De fait, plusieurs pensent qu'il est préférable qu'un jeune trouve le moyen de se procurer de la marijuana dans un commerce légal, plutôt que chez un trafiquant. Au moins, le jeune y est en sécurité et ne s'y fera pas offrir des drogues plus fortes. C'est tout à fait ce que mentionnait le rapport Nolin en soulignant que la marijuana peut parfois servir de «passerelle» lorsque des consommateurs s'approvisionnent auprès d'un trafiquant qui a tout à gagner de les convaincre d'acheter des drogues plus dures.

 

La sensibilisation et l'éducation sont des outils puissants.

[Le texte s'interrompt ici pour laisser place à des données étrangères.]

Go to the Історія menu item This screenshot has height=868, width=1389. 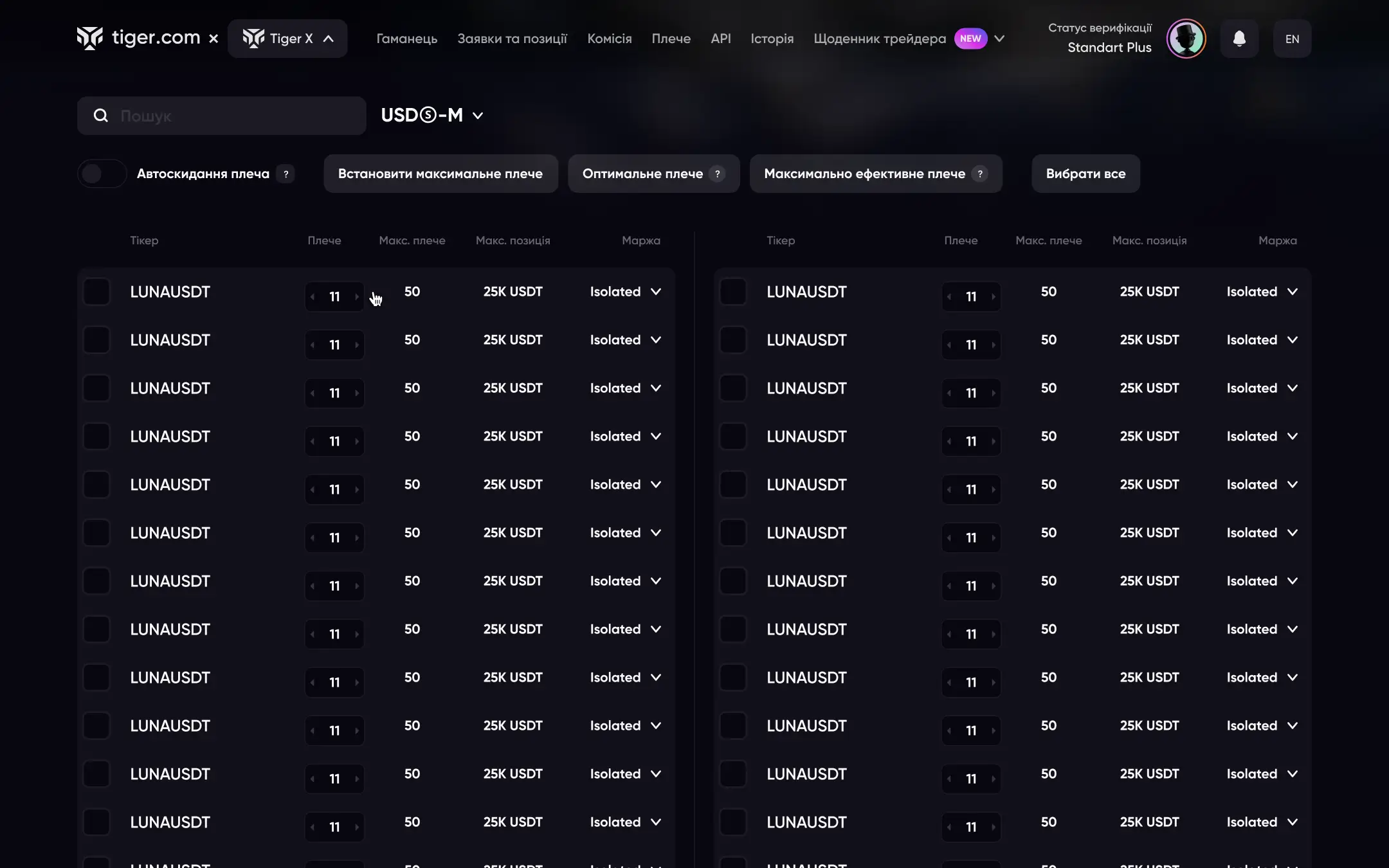772,39
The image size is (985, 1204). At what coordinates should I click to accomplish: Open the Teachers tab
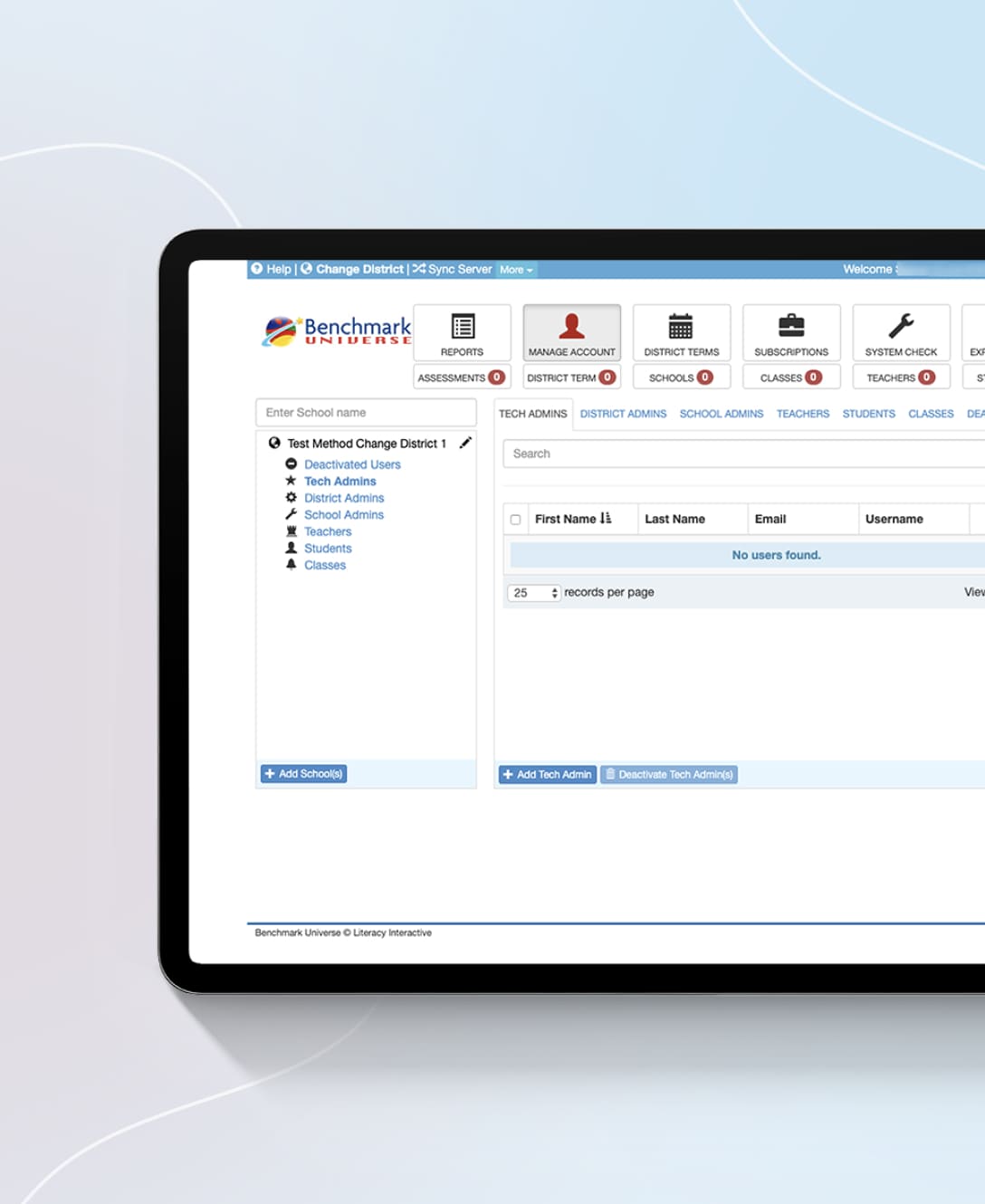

On n'a qu'à penser aux campagnes de prévention sur l'abus d'alcool et sur le tabac. Le gouvernement Trudeau s'est engagé à investir massivement dans de telles campagnes, notamment sur la conduite avec les facultés affaiblies par la marijuana.

 

De nombreux débats sont à prévoir sur la question. Les réactions seront parfois émotives. Il y aura certainement des ratés.

 

Peu importe la façon de procéder, un grand pas sera franchi pour la protection des jeunes. Ceux qui décideront un jour d'essayer la marijuana n'auront plus besoin, souhaitons-le, de s'adresser à des criminels pour s'en procurer... et se faire offrir des drogues dures et bien plus dangereuses.